**BRIEF:**
Put the stretch of lines from the start of the records through the line containing "pos(375,549)" into a numbered list, leaving out any blank lines.
— START LISTING —
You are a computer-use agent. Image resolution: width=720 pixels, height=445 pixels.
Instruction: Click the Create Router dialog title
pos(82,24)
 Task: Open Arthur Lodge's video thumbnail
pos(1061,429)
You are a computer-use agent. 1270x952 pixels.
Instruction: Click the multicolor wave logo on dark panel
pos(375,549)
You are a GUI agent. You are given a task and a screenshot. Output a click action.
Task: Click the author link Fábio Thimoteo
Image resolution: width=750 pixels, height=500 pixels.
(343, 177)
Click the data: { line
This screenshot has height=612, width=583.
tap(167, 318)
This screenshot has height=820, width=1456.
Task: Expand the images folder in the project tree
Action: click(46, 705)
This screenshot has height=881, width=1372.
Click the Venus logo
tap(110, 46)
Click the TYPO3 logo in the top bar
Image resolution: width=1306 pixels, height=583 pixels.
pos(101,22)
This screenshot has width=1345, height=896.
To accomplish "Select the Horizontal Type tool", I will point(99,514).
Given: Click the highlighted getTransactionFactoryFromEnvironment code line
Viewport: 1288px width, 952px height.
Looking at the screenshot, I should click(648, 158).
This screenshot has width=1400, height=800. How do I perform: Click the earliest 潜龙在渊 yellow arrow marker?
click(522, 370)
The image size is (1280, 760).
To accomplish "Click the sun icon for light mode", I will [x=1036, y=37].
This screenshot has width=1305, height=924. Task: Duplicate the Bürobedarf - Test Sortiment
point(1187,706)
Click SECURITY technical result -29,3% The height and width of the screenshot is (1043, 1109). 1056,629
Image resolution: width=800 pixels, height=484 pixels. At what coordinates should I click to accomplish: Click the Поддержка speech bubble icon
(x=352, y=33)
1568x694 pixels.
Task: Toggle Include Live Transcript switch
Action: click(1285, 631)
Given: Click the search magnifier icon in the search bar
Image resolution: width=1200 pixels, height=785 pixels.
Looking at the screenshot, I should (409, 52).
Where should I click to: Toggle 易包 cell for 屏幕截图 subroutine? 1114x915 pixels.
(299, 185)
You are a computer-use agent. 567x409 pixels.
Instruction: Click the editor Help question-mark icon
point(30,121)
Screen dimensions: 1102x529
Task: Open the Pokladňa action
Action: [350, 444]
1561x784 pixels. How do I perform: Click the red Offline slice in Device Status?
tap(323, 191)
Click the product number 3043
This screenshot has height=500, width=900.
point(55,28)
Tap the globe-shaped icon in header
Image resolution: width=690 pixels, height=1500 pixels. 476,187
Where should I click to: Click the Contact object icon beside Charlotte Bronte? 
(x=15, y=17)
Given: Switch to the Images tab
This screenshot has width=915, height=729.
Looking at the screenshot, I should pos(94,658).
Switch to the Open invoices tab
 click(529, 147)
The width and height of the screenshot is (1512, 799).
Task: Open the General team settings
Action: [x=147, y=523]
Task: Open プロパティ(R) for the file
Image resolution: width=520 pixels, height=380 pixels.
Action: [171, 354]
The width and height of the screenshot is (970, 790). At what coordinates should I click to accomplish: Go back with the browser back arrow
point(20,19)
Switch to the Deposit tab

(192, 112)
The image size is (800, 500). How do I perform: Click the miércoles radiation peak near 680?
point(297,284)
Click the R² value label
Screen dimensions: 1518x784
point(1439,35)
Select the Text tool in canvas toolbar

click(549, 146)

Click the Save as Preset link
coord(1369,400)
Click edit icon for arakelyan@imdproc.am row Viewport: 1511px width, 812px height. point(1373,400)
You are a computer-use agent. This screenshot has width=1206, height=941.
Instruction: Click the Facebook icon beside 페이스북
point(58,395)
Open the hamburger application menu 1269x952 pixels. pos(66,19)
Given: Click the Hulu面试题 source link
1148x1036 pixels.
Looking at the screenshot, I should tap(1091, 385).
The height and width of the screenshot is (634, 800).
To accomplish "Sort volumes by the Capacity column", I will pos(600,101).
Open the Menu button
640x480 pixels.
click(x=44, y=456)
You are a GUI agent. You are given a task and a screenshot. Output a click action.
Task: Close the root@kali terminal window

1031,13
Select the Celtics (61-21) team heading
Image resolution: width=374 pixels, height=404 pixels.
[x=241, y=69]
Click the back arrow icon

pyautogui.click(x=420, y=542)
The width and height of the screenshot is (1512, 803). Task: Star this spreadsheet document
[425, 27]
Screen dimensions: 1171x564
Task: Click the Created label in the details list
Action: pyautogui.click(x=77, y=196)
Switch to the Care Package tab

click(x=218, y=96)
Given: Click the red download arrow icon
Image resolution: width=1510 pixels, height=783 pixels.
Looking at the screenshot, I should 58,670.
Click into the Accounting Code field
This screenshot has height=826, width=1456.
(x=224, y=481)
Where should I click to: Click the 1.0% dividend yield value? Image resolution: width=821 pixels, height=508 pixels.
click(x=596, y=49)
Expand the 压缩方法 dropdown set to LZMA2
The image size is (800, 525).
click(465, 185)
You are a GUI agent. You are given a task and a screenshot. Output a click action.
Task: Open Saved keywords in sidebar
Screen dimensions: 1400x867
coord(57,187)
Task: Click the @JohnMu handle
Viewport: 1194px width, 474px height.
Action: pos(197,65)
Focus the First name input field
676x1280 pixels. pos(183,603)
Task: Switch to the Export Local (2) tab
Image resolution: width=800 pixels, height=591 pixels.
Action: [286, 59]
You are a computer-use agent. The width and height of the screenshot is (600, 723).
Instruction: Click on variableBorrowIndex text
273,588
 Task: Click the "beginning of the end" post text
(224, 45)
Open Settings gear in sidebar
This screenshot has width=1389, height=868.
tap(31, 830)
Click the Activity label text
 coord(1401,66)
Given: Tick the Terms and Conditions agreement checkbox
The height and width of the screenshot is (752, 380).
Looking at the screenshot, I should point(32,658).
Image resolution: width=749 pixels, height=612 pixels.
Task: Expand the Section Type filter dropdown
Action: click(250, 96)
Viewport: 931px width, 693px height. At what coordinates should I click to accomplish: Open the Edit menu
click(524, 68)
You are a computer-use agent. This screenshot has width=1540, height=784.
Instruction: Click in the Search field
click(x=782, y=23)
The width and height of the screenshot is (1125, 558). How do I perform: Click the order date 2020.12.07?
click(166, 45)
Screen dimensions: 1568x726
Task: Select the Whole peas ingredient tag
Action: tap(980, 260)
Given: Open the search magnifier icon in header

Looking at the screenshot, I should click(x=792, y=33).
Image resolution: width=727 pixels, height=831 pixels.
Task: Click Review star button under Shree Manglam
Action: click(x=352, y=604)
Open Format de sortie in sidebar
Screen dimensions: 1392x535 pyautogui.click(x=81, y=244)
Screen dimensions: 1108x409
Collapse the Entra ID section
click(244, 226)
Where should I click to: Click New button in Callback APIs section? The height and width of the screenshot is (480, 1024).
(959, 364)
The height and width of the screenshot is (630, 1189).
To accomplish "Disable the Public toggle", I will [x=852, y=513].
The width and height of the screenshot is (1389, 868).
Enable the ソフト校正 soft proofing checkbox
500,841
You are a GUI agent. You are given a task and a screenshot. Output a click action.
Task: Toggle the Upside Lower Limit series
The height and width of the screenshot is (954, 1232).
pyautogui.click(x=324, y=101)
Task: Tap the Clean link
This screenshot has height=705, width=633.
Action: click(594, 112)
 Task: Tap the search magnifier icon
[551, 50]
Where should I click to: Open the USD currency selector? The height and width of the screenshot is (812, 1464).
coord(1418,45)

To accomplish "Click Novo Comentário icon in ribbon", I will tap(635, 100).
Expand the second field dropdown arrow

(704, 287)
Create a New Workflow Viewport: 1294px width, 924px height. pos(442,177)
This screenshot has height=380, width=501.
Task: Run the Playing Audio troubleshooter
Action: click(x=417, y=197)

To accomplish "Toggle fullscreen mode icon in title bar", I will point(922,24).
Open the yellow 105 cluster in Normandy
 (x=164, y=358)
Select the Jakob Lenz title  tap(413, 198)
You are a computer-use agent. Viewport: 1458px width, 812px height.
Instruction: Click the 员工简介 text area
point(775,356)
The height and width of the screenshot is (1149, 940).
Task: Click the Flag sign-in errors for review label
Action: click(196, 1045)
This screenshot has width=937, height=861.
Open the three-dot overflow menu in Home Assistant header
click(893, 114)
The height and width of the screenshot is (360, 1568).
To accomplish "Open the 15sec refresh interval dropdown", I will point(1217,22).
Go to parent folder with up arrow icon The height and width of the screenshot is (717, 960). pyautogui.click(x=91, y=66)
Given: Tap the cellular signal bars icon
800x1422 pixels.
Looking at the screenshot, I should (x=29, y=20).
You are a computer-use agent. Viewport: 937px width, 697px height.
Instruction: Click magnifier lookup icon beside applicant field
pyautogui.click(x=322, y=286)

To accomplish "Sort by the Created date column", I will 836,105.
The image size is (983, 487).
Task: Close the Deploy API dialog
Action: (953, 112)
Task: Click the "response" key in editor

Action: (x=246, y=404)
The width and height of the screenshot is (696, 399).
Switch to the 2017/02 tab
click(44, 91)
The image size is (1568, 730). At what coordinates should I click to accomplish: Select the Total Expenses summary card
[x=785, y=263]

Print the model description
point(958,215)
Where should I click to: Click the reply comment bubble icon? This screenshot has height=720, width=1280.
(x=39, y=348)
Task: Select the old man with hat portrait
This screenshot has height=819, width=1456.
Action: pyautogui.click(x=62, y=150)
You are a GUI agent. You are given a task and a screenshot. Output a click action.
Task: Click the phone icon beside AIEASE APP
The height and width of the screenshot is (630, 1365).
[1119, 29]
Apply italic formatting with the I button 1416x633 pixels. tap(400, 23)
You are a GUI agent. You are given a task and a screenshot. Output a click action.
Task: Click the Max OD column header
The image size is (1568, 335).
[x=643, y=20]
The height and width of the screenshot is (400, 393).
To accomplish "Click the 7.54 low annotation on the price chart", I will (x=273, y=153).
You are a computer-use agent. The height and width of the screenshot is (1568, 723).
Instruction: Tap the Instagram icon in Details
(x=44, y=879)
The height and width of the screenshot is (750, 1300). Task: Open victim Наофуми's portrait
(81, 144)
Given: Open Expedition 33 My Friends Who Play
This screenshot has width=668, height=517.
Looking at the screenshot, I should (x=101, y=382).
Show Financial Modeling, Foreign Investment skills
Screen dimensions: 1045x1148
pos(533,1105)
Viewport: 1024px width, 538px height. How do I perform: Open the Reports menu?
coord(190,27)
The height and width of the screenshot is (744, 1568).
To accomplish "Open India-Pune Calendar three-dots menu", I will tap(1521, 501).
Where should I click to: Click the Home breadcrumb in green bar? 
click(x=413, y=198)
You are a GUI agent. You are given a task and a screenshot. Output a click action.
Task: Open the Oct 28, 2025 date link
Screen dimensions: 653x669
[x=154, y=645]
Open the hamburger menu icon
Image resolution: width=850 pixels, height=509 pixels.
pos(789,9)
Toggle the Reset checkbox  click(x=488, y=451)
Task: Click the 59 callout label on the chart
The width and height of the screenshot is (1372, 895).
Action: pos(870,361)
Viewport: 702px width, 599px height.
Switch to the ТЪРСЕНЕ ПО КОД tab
— END LISTING —
**EXERCISE ANSWER:**
1. You are a computer-use agent. Image resolution: width=720 pixels, height=445 pixels.
2. Instruction: Click the Create Router dialog title
3. pos(82,24)
4.  Task: Open Arthur Lodge's video thumbnail
5. pos(1061,429)
6. You are a computer-use agent. 1270x952 pixels.
7. Instruction: Click the multicolor wave logo on dark panel
8. pos(375,549)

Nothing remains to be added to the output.